The term ‘Mortgage-backed Securities’ can be explained in a simple manner. People take loans when buying property. An organization buys these loans which are mostly on residential property and then ‘securitizes’ these loans. This means that it would issue securities which represent claims on the principal amount of the loans bought as well as interest paid by borrowers. In a nutshell, mortgage-backed securities are debt obligations which represent claims to cash flows from mortgage loan pools.
Freddie Mac, Fannie Mae, Ginnie Mae –do these names sound familiar? Well, these are not names of people but of organizations in the U.S. which issue mortgage-backed securities. Freddie Mac is actually Federal Home Loan Mortgage Corporation, Fannie Mae is Federal National Mortgage Association and Ginnie Mae stands for Government National Mortgage Association.
All these organizations are sponsored by the U.S. government. Ginnie Mae has the full backing of the U.S. Government; it provides a guarantee to investors who have bought mortgage-backed securities that they would receive payments on time.

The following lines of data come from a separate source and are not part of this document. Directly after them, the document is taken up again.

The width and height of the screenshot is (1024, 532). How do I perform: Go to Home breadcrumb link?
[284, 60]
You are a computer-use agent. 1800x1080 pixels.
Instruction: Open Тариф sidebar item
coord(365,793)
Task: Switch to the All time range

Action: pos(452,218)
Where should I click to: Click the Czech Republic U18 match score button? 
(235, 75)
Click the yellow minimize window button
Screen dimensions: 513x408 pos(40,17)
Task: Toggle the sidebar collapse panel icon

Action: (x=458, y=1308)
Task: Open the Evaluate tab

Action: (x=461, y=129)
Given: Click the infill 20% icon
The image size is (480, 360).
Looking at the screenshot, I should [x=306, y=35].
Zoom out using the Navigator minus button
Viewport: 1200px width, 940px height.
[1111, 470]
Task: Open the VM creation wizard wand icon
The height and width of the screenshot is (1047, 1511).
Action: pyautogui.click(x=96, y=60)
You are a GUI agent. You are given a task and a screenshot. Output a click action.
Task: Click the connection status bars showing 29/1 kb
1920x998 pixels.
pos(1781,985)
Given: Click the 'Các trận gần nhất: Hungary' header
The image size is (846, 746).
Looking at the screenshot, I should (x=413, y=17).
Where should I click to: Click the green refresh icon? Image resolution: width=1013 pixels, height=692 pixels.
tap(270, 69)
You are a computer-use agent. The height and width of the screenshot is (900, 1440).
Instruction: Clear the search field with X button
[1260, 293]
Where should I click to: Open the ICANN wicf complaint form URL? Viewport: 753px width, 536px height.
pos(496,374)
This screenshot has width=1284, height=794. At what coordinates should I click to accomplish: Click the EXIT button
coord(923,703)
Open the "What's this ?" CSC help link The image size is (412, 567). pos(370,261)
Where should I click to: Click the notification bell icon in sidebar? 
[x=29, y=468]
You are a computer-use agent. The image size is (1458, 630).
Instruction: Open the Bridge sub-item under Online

Fannie Mae and Freddie Mac on the other hand, have been given only some special powers. They are allowed to borrow from the U.S. Treasury. Apart from these government-linked institutions some private organizations like banks, home construction companies as well as brokerages issue mortgage-backed securities which are called private label mortgage-backed securities (MBS).
These are typical mortgage-backed securities wherein the money collected in the mortgage pool is paid or passed on to the investors in the proportion of their investments in the securities.
Procedure of payment:
Every month the investor pays the interest on the principal due for that month and a part of the principal as per the terms of the loan. This payment is passed on to the investors of mortgage-backed securities. As the principal reduces over time, the interest payment component in the monthly installment keeps on increasing.
Investors were not satisfied with the plain vanilla mortgage-backed securities. There was a demand for more exotic products resulting in the creation of instruments called Collaterized Mortgage Obligations (CMOs) where the investors are paid in tranches. So, different investors would be a paid at different times and at different rates according to the terms set.
Mortgages are usually taken for a period of about 30 years. When interest rates fall, homeowners may find attractive refinance options and may decide to prepay their existing home loans. When the investors are given back the principal amount, they would find it difficult to find good avenues for investment and would have to settle for investments with low returns.
While mortgage-backed securities issued by government- backed agencies are safe, the introduction of private label mortgage-backed securities in 2000, have brought high degrees of risk to these securities. Home loans may be given to financially unsound parties who will be unable to repay the loans-the much discussed ‘subprime loans’. The investors get tempted by the high returns promised and buy them. When there are loan defaults, the entire investment gets wiped out as seen in the subprime crisis of 2008.
Though mortgage-backed securities and their derivative counterparts look like attractive investment options, we have seen the dangers involved and their cascading effect on the economy as a whole.